Text block.

The brake system has a pressure line 101 for feeding a supply pressure. The valve 103, which is connected to the pressure line 101, is also provided in order to supply a volume 105, which is located downstream of the valve 103, for a desired braking effect with a desired pressure. A pressure sensor 107 is provided upstream of the valve 103, that is to say on the side of the pressure line 101 starting from the valve 103, in order to detect a pressure 150 upstream of the valve 103. A further pressure sensor 109 is provided downstream of the valve 103, that is to say on the side of the volume 105 starting from the valve 103, in order to detect a pressure 152 downstream of the valve 103.
The brake system is provided with a signal input interface for a pre-specification of the current effective valve opening time 153, with a signal input interface for the pressure 150 upstream of the valve 103 and a signal input interface for the pressure 152 downstream of the valve 103. The brake system is also provided with a storage device for the parameter which defines the pneumatic properties of a reference system 111. Furthermore, the brake system is provided with a storage device 121 for storing the pressure 156 upstream of the valve 103 after the most recently input effective valve opening time 154 and with a storage device 123 for storing the pressure 158 downstream of the valve 103 after the most recently input effective valve opening time 154.
The brake system also has a calculation device which calculates the pressure difference 125 (FIG. 1) between the pressure 158 downstream of the valve 103 after the most recently input effective valve opening time 154 and the pressure 152 downstream of the valve 103 after the currently input effective valve opening time 153.

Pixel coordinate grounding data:
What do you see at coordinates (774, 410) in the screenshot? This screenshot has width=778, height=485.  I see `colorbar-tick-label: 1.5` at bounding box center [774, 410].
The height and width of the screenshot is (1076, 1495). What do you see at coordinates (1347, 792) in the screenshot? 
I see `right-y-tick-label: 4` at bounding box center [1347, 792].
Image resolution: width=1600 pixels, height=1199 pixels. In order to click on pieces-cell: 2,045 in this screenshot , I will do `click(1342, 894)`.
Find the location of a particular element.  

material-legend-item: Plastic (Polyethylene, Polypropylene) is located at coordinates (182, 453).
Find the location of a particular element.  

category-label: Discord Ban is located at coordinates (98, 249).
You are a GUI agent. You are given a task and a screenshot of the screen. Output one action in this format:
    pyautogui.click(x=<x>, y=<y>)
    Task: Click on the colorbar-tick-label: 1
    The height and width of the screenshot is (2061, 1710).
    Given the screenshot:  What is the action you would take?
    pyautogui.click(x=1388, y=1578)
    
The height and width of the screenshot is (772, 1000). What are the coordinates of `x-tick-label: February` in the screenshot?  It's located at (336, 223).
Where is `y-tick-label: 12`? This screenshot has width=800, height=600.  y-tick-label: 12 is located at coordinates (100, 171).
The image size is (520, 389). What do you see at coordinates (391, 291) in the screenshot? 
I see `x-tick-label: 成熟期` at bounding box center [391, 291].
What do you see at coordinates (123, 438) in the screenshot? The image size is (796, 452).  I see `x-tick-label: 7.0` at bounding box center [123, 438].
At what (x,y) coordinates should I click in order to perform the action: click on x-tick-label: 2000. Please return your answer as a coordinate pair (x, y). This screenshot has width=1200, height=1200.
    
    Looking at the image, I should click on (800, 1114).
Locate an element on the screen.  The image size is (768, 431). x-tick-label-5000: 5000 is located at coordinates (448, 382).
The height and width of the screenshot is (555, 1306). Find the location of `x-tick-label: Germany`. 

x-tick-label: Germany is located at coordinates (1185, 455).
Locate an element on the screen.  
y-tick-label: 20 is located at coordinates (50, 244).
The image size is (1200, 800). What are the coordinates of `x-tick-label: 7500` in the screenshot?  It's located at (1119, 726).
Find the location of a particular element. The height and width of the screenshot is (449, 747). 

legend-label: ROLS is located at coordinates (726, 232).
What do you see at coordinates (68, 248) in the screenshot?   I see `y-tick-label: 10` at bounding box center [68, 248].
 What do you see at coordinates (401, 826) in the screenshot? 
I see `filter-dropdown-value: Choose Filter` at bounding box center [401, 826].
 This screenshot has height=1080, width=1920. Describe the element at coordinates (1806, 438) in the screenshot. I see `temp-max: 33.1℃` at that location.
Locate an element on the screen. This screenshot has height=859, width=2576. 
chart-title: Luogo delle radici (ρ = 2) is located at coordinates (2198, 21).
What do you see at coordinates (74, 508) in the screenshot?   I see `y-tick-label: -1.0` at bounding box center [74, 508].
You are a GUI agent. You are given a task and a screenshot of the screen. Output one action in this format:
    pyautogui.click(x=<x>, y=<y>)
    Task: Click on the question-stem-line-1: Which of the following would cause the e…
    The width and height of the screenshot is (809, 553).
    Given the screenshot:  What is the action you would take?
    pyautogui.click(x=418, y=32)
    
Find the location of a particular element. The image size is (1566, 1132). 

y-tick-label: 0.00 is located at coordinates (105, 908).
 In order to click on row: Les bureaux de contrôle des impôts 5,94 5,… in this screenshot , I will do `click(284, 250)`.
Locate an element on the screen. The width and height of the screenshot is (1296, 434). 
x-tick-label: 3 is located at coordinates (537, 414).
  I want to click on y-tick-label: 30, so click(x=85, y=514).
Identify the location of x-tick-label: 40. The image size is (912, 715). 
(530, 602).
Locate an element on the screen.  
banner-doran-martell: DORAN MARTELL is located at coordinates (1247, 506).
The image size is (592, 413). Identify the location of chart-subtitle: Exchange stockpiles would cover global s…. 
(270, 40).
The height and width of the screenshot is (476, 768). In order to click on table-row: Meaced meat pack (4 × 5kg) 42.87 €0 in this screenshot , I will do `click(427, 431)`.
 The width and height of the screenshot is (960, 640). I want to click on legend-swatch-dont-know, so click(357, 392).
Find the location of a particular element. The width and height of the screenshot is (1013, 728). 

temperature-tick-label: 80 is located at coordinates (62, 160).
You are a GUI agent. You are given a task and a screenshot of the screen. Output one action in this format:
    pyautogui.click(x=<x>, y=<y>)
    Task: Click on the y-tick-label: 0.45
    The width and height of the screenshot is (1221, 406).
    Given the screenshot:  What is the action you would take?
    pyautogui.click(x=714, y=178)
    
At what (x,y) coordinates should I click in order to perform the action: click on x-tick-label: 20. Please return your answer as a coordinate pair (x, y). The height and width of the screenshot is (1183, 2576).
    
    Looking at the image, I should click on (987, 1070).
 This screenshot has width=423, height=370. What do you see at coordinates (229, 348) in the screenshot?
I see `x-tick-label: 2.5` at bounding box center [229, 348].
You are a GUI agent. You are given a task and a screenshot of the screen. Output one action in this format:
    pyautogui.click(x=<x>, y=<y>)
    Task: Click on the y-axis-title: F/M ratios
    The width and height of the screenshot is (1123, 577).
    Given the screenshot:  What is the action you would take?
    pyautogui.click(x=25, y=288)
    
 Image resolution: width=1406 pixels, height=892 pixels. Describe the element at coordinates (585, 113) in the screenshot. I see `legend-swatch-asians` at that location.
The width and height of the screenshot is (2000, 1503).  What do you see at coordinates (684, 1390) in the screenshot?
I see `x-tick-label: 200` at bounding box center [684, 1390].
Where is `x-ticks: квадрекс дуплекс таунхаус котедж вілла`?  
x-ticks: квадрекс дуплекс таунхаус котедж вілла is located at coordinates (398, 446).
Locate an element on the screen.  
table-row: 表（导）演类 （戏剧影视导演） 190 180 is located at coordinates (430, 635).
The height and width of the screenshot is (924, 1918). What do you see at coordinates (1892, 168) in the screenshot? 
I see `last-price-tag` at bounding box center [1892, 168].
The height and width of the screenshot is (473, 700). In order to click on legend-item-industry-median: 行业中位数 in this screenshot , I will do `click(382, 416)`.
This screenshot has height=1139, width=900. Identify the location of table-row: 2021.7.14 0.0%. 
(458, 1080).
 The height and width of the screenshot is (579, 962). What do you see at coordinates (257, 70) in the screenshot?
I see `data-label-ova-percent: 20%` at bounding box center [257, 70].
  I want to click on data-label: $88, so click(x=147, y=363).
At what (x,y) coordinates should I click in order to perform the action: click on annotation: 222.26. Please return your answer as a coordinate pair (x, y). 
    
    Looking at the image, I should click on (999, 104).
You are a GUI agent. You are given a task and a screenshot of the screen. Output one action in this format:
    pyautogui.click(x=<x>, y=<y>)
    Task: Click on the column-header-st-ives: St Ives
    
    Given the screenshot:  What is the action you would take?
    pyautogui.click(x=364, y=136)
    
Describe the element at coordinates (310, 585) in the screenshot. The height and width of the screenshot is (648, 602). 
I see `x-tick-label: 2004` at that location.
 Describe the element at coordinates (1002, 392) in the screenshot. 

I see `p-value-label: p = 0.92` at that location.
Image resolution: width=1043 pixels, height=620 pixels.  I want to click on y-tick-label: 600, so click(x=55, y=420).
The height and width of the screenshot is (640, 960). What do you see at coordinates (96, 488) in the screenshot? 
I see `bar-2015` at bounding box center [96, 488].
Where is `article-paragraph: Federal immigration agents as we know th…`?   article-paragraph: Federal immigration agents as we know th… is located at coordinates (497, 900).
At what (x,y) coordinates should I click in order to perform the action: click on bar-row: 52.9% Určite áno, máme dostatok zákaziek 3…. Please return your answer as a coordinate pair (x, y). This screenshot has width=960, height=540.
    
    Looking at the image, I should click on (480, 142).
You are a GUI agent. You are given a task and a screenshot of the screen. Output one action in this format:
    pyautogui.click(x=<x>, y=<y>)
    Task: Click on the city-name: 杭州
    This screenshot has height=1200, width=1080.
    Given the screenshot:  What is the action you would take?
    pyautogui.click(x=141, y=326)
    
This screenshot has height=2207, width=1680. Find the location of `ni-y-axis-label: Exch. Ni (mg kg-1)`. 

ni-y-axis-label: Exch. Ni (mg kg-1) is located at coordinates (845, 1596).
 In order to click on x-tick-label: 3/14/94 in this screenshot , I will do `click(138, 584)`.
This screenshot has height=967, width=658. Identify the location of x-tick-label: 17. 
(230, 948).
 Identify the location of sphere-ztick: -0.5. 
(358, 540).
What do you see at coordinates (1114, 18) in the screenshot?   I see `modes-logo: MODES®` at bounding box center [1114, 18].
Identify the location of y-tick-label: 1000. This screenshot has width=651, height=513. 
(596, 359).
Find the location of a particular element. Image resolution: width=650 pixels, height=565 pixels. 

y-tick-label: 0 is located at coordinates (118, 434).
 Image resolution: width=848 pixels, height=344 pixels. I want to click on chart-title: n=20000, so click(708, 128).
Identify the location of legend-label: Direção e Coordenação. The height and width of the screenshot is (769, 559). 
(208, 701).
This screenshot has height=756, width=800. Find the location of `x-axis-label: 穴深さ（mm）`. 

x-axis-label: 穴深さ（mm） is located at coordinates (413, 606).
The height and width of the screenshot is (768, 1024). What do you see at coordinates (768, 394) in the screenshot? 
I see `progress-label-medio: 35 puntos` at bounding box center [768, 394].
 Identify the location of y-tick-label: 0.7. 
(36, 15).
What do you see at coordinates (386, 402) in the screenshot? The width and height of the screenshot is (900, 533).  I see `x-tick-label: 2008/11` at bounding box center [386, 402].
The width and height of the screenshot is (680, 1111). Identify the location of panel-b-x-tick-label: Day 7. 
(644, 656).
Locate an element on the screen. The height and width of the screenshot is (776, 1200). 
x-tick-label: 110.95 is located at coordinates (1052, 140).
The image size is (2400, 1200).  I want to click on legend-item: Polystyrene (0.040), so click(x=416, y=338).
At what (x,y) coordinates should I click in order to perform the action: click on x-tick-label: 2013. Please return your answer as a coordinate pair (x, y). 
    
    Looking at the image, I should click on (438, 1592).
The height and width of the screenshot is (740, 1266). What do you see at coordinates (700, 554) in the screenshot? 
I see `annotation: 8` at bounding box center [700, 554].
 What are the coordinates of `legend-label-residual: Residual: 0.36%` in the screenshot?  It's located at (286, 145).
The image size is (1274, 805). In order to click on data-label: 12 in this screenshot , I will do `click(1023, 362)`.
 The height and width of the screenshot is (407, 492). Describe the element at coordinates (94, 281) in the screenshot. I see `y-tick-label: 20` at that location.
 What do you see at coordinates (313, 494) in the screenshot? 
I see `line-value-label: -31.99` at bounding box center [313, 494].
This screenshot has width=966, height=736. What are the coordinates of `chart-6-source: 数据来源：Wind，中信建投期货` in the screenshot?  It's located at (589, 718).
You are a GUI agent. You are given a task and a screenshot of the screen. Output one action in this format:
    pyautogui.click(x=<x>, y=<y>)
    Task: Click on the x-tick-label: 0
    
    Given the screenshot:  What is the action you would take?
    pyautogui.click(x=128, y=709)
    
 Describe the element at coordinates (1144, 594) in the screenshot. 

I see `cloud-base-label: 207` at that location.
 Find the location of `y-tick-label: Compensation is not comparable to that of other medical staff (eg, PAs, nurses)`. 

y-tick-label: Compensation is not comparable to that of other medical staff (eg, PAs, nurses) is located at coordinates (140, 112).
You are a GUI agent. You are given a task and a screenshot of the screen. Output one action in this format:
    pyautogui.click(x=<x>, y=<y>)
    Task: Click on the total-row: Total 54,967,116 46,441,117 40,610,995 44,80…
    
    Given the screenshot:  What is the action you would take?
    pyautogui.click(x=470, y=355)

Required tasks.
**a.** In the brake system passage, where is the further pressure sensor 109 provided?
**b.** Pick out every line of the listing that contains the string "котедж", treating case as significant.

Exercise responses.
**a.** Downstream of the valve 103, on the side of the volume 105.

**b.**
Where is `x-ticks: квадрекс дуплекс таунхаус котедж вілла`?  
x-ticks: квадрекс дуплекс таунхаус котедж вілла is located at coordinates (398, 446).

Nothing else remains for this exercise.